I found out he took a half a day off work, he was with her,
smoking. He thinks I am over reacting, because he says they are just friends (I heard that before). 
Our relationship is very tainted, it is hard for me to bounce back because he really hurt me. I will not give in to him like I did last year. 
How do I try to solve this?


----------



## preso (May 1, 2009)

How could you marry someone who smokes pot and not know it? esp while all his friends do too... you are not a young person so thisa makes it a question as to how you could not know.
He and his friends must not have very good jobs to be smoking pot as with the random drug tests these days, no company wants to carry someone who is on drugs, for many good reasons.
I don't know how you could not know he smokes pot and all his friends do too... but since you married him.... you have to be aware
that its not going to stop just because you may not like it or the people ( male or female) he talks to. He will also have many strange associates and a good chance of getting into trouble when he leaves the house driving ( DUI) and many other annoying legal problems in the future....
so... I guess you can't pick who he deals his pot from or to, since he is into pot.... and I'm sure this is not new to you that he has this habit. I suggest you seek counseling for yourself as to why
you pick this type of man and then try to control who he deals his pot to and from.


----------



## Omar (Aug 28, 2009)

You are right. I am the one that needs counseling, for I am stuck in a situation that I just don't know how to get out of.


----------



## preso (May 1, 2009)

Omar said:


> You are right. I am the one that needs counseling, for I am stuck in a situation that I just don't know how to get out of.

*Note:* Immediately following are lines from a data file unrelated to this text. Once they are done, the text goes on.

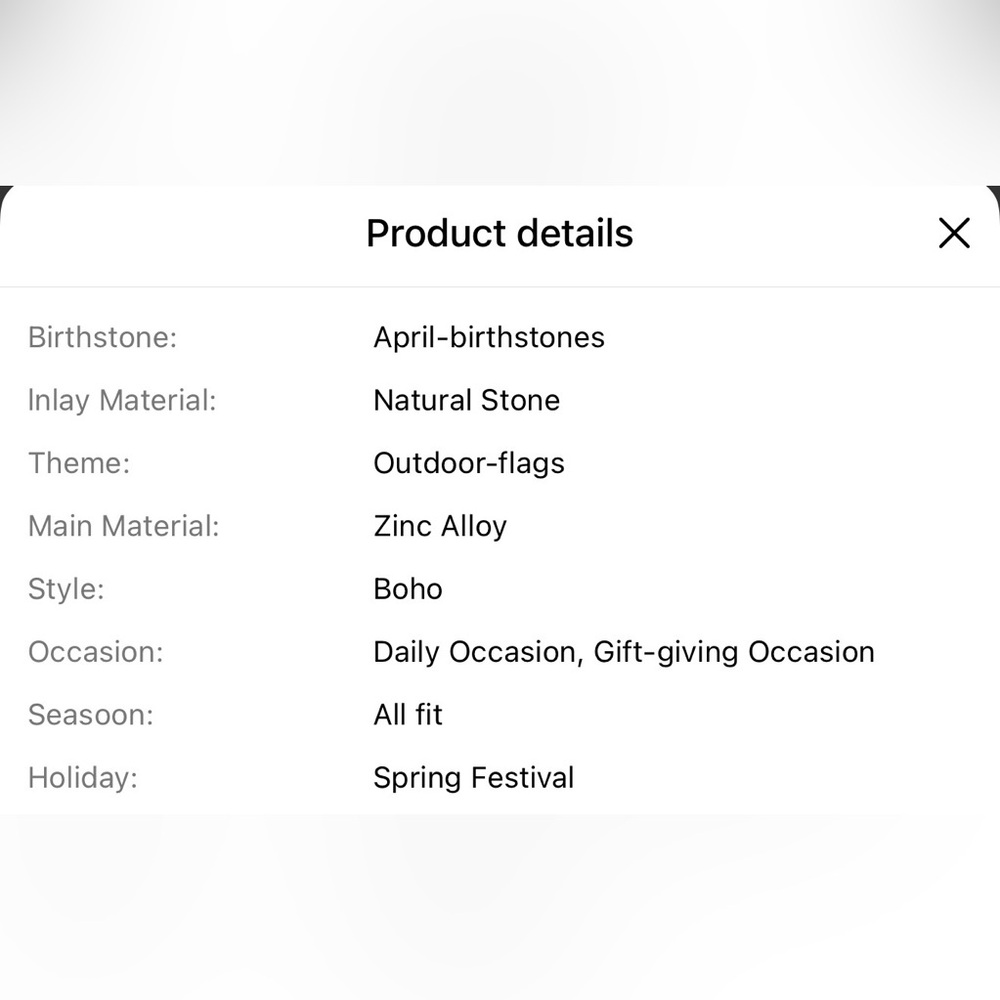Close the Product details sheet
The width and height of the screenshot is (1000, 1000).
click(954, 233)
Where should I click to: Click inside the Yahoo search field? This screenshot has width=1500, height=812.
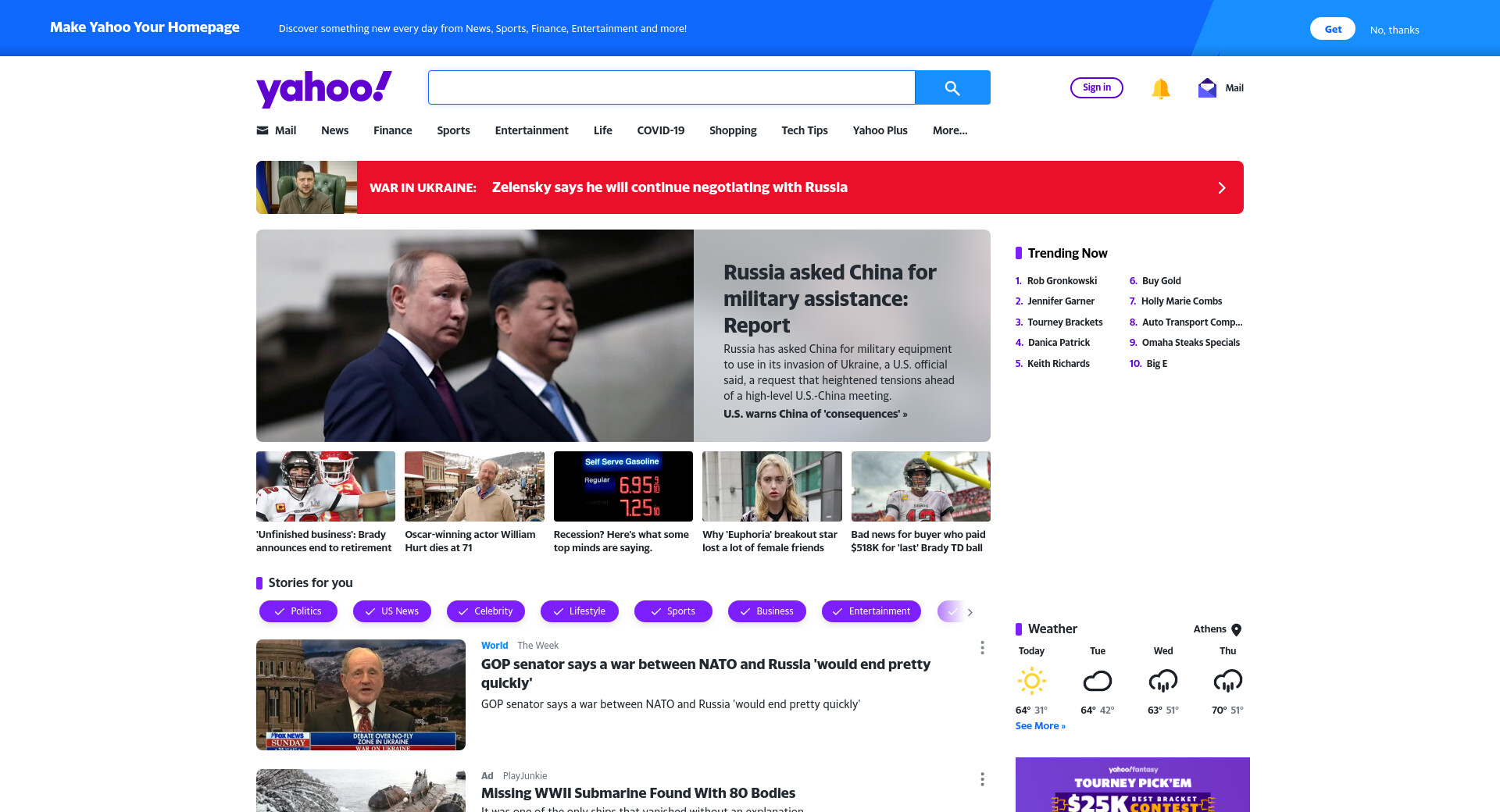point(672,87)
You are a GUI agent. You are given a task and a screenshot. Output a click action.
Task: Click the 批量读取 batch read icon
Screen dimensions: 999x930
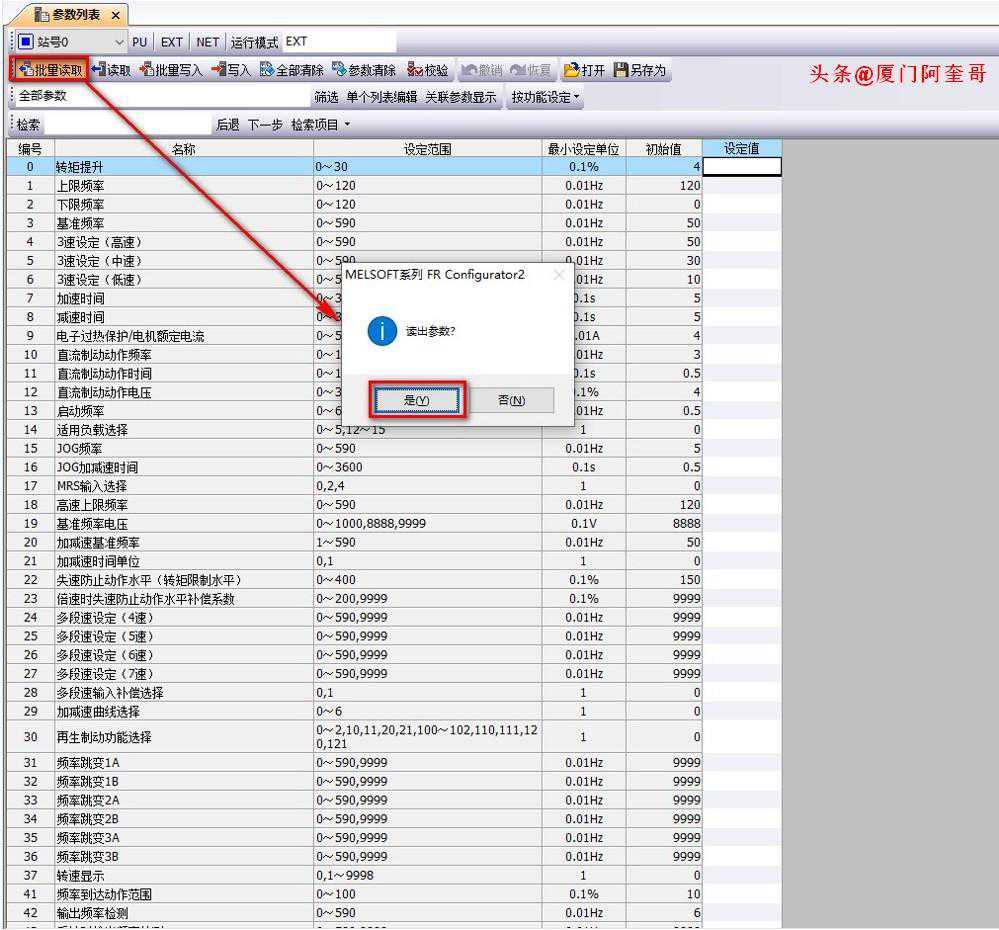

Yes you do... if you don't.. you will end up with the exact same type man with a new face, same problems.


----------



## sidlyd (Aug 21, 2009)

I think you and your husband need to have a good sit down and talk about the pot smoking as well as this woman that he is allowing to come between you both. Taking time off from work to spend with this woman is very disrespectful. Be firm and let him know that it is unacceptable.


----------



## NothingMan (Jul 16, 2009)

There are plenty of good jobs out there that dont drug test. I dont drug test in my company. I think if I did, Id have to fire everyone.

It's not the pot that is killing this marriage though. Its the EA he is having with whoever that girl is.




John


----------



## preso (May 1, 2009)

NothingMan said:


> There are plenty of good jobs out there that dont drug test. I dont drug test in my company. I think if I did, Id have to fire everyone.
> 
> It's not the pot that is killing this marriage though. Its the EA he is having with whoever that girl is.
> 
> ...



he will blame it on the pot....
rather than take personal responsibility.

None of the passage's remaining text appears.